You have worked the numbers and you know that it will take you 53
years and just under $43,000 to get rid of that credit card debt at your
current pace. (Yes, those are the **real numbers**.)
Depending on your age, you may not live to see that day. I doubt I
will, so don't bother emailing me when that day comes. The solution?
Bring on the zero interest credit card.

Once you have your new zero interest credit card in your hot little hands, it's time to transfer your balance over. Now, let's assume that your minimum payment remains at 2%, and that you continue to pay the minimum balance each month. We'll also assume that the interest free period on the credit card is twelve months (some cards are only six months). Let's find out where you will be in 12 months...

- your credit card balance will be $11,770.75 compared to $14,266.95 if you had stayed with the old card
- the amount of interest you paid will be $0.00 compared to $2,785.58 if you had stayed with the old card

Impressive results wouldn't you agree?

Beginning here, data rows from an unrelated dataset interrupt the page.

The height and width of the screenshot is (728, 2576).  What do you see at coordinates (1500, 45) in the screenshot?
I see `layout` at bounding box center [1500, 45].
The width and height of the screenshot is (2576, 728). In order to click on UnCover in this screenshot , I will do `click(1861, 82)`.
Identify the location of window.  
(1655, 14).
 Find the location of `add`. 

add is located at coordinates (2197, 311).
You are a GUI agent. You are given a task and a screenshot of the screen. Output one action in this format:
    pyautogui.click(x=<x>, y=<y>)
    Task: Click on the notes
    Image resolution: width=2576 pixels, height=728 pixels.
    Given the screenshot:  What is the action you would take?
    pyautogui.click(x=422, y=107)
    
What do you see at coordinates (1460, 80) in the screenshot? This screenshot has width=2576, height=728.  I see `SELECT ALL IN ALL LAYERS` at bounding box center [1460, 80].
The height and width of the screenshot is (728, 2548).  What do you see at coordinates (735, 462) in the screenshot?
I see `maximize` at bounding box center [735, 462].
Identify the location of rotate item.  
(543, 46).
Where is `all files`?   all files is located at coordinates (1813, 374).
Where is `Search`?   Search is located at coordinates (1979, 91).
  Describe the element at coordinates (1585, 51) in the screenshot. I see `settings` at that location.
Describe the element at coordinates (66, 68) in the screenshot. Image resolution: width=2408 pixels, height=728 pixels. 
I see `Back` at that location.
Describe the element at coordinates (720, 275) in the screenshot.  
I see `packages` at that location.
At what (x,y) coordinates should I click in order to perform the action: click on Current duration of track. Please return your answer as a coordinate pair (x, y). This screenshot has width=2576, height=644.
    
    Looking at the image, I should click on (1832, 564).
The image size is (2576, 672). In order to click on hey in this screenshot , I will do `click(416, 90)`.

But let's keep it going...

Let's assume that each time the introductory 0% interest rate on a credit card expired, you switched the balance over to a new zero interest credit card. And so on, and so on. How long would it take you to get out of debt if you continued to pay the 2% minimum balance each month? The answer...

219 months, or 18 1/4 years.

Much better than 53 years, but still too long. Plus, it is unlikely that you will be able to pull off the zero interest credit card shuffle 19 times! So what do you do?

Here's where preparing and sticking to a budget pays dividends. The more disciplined you are at sticking to your budget, and the more extra cash you can come up with each month to pay down your credit card balances, the faster you can get out of debt.

Having said that, the first goal you should shoot for is to *at
least* continue to keep your monthly payments at a constant level
going forward. In other words, if your minimum payment the first month
you get your new zero interest credit card is $300, then stick to
paying $300 going forward. Don't drop down to the new minimum balance
that will show up on your next month's statement. Based on our example,
at O percent interest, and paying $300 per month, you would retire that
credit card debt in 4 years and 2 months. Is this sounding better now?
Alright let's take the final step and get you...

We know that your debt is $15,000, so if we want to get that amount completely paid off in 24 months, we need to make payments each month going forward of $625 ($15,000 / 24). Is this possible? Well, it would require you to only perform the zero interest credit card shuffle 2 times, which is realistic. But it also requires you to more than double the payments you are currently making. And only you know if this is possible.

Actually, until you sit down, draw up a detailed budget, learn
exactly where your money is going, and then look for ways to reduce
your spending, *even you won't know if it's possible*. So get
to work on that budget, and start "the dance". Who knows, in 24 months
you may be dancing in the streets, credit card debt free!